Published: 21 March 2010

Abstract

Background

The control of plant anthocyanin accumulation is via transcriptional regulation of the genes encoding the biosynthetic enzymes. A key activator appears to be an R2R3 MYB transcription factor. In apple fruit, skin anthocyanin levels are controlled by a gene called MYBA or MYB1, while the gene determining fruit flesh and foliage anthocyanin has been termed MYB10. In order to further understand tissue-specific anthocyanin regulation we have isolated orthologous MYB genes from all the commercially important rosaceous species.

Results

We use gene specific primers to show that the three MYB activators of apple anthocyanin (MYB10/MYB1/MYBA) are likely alleles of each other. MYB transcription factors, with high sequence identity to the apple gene were isolated from across the rosaceous family (e.g. apples, pears, plums, cherries, peaches, raspberries, rose, strawberry). Key identifying amino acid residues were found in both the DNA-binding and C-terminal domains of these MYBs.
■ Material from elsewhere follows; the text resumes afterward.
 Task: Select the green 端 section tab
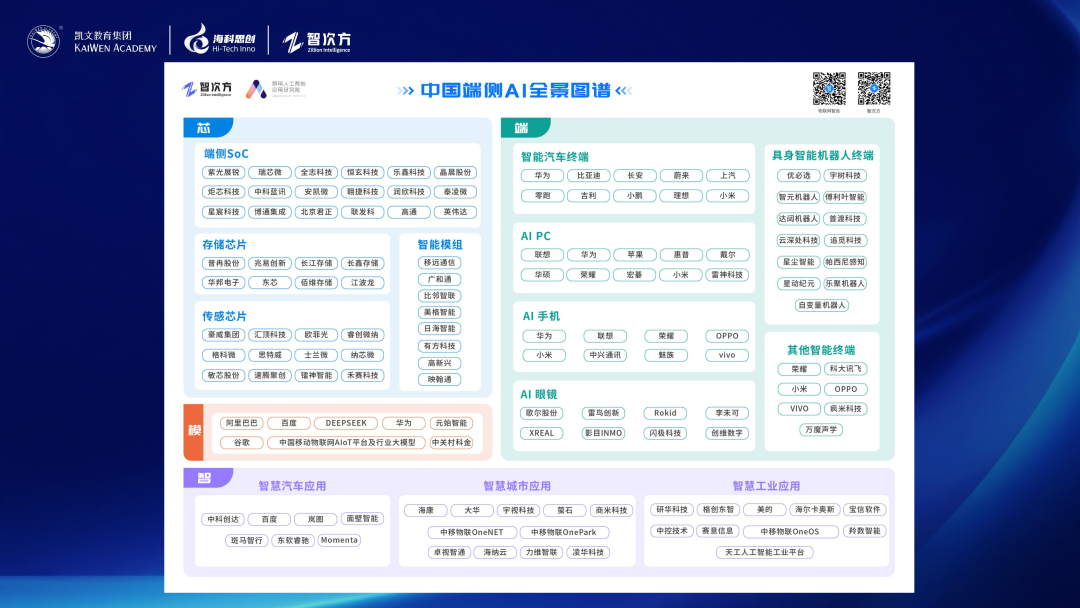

The expression of these MYB10 genes correlates with fruit and flower anthocyanin levels. Their function was tested in tobacco and strawberry. In tobacco, these MYBs were shown to induce the anthocyanin pathway when co-expressed with bHLHs, while over-expression of strawberry and apple genes in the crop of origin elevates anthocyanins.

Conclusions

This family-wide study of rosaceous R2R3 MYBs provides insight into the evolution of this plant trait. It has implications for the development of new coloured fruit and flowers, as well as aiding the understanding of temporal-spatial colour change.